The XX Factor

What’s the Manliest Way To Respond to an Insult?

In another age, Kathleen Parker suggested last week, Joe Wilson’s impertinent scurrility would have prompted not a congressional reprimand but a proper duel. So it was with Wilson in mind that I delved into historian Richard Bell’s entertaining new paper on the campaign to end widespread dueling in these United States . The larger story is that of anti-duelists attempting to link dueling and suicide during a bizarre moral panic about self-annihilation in the 1790s. But Bell also writes of an attempt to co-opt ideas of manliness. Whereas Southern men thought dueling necessary to show what manly men they were in the face of threats to their enternal honor, anti-dueling activists would try to claim that it was even manlier to walk away. Dueling was “a refuge for the thin-skinned,” pathetic recourse for the “anguish of wounded pride,” proof of an effete moral constitution. “By engaging in a duel,” declared New Jersey preacher Charles Hoover, “[the duelist] virtually concedes that his character is questionable, and an appeal to arms is necessary to establish it.”

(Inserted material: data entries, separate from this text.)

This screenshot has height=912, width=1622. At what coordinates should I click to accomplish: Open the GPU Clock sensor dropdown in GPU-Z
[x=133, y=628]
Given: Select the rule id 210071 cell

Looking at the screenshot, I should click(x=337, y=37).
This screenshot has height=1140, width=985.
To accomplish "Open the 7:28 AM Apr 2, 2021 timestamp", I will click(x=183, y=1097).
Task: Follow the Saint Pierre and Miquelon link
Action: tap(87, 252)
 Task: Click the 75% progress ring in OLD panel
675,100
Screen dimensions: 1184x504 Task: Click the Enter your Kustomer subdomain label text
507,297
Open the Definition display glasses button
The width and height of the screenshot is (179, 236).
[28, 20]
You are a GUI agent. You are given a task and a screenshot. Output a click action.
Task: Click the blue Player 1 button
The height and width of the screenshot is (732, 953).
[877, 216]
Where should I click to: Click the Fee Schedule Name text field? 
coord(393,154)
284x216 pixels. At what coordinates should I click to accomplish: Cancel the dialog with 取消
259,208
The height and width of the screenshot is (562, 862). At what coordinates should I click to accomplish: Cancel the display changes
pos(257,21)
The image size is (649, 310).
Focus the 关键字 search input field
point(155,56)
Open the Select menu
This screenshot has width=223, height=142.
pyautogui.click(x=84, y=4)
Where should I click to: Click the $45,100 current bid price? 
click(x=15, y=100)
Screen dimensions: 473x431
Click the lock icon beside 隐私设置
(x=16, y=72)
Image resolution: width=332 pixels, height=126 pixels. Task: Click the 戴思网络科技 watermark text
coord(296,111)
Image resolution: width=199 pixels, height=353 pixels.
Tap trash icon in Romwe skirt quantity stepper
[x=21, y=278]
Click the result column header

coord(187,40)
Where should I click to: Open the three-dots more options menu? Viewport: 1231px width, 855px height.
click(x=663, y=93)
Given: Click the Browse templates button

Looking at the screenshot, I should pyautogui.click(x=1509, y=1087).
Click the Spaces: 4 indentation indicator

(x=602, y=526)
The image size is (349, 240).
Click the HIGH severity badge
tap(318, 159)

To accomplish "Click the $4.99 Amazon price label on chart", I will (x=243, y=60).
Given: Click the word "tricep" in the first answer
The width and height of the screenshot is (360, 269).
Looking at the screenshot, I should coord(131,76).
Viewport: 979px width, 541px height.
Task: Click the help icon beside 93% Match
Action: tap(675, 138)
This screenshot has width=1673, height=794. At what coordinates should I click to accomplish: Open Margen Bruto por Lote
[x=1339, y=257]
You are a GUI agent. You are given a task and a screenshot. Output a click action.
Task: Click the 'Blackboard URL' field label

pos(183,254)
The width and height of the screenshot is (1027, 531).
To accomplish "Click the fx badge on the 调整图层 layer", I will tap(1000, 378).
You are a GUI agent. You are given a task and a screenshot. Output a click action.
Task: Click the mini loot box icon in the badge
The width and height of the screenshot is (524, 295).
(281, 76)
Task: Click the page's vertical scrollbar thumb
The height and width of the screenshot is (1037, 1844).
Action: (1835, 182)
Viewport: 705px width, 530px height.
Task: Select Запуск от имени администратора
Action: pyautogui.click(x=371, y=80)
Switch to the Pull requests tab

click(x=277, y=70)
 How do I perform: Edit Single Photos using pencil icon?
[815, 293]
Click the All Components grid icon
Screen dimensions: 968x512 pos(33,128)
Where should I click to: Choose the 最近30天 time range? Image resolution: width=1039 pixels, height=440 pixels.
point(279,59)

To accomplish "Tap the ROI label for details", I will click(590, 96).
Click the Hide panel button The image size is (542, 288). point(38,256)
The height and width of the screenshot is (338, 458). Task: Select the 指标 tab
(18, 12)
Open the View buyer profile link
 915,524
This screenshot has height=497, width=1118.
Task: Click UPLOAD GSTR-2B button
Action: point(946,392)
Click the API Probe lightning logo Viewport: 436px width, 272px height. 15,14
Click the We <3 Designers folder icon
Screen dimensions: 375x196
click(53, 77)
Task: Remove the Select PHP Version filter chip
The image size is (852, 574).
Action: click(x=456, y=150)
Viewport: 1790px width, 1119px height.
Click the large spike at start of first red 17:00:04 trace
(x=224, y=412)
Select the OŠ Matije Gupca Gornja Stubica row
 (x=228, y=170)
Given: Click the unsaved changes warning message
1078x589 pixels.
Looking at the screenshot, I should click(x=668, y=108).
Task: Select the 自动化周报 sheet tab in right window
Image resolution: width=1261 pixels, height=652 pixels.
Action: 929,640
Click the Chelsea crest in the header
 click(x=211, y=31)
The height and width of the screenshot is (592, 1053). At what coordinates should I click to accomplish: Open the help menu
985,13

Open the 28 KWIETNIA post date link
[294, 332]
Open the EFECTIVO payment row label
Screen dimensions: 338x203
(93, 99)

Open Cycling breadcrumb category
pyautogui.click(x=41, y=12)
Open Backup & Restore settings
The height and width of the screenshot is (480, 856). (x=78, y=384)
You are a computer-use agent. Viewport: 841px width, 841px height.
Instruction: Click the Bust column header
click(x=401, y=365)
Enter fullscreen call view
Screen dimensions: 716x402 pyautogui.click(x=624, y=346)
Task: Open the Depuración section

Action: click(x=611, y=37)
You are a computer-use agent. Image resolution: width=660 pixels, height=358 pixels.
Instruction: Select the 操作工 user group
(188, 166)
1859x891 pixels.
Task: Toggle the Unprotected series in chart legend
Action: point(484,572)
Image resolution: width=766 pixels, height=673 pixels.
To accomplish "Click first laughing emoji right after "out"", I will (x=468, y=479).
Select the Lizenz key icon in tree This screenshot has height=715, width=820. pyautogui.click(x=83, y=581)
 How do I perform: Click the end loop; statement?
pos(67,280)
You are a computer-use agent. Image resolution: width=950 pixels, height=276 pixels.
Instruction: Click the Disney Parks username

In other words, if you’re so confident in your manhood, what do you need that big pistol for? Hard to say whether this worked, but dueling does seem to have fallen out of favor. And we’re still using Hoover’s preferred rhetorical strategy. Are you so insecure in your sexual orientation, boys? Hoover sounds like no one so much as a modern liberal telling some homophobic frat boys how pathetic they are.